Well . . . that depends. Here are a few fallacies and the facts that contradict them. How you receive these facts is something to ponder:

Urban Facts and Fallacies

Fallacy: Affordable housing requires government intervention.

Fact: It is precisely government intervention in housing which has made housing unaffordable. A hundred years ago people spent a smaller percentage of their income on housing than today. With increasing restrictions on building, due to zoning and environmental regulations, housing prices skyrocketed. “Open space” and “smart growth” policies restrict building and send prices upward. Houston has no zoning laws or like restrictions; a typical middle-class home on a quarter-acre lot that costs $152,000 in Houston costs more than $1 million in San Francisco. As recently as 2001, home prices in Tampa, FL were not much different than Houston, but after restrictive building laws began to take effect, housing prices doubled. And these rates hold true even when adjusted for inflation.

Male-Female Facts and Fallacies

Fallacy: The fact that women earn less money than men is proof of discrimination. Where such disparities have lessened, it is because of government intervention.

-*-

Can you turn the paragraph in the excerpt that begins "Fact: It is precisely government intervention" into a short bulleted list that keeps its main facts? The material after this point comes from a separate, unrelated source.

Material:
-*-

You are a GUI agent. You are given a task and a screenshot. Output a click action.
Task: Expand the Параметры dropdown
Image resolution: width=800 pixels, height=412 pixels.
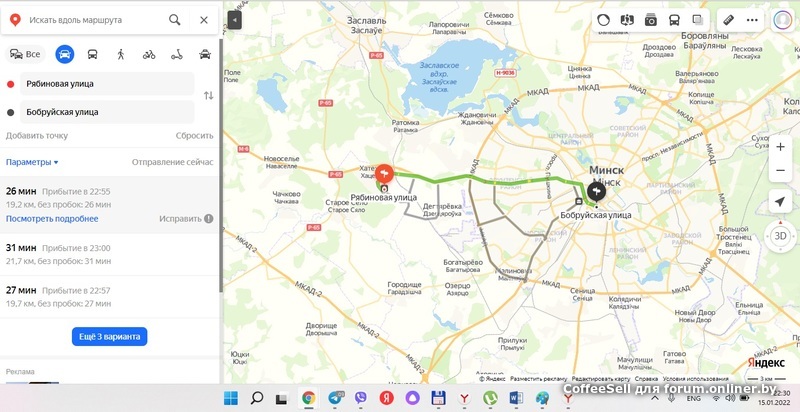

-*-

Solved exercise:
- Government intervention in housing is what has made it unaffordable.
- A hundred years ago, people spent a smaller share of their income on housing than they do today.
- Building restrictions from zoning and environmental rules, including "open space" and "smart growth" policies, have driven prices sharply upward.
- Houston has no zoning laws or similar restrictions. A typical middle-class home on a quarter-acre lot costs $152,000 there, but over $1 million in San Francisco.
- As recently as 2001, Tampa, FL home prices were close to Houston's. They doubled after restrictive building laws took effect.
- These figures hold even after adjusting for inflation.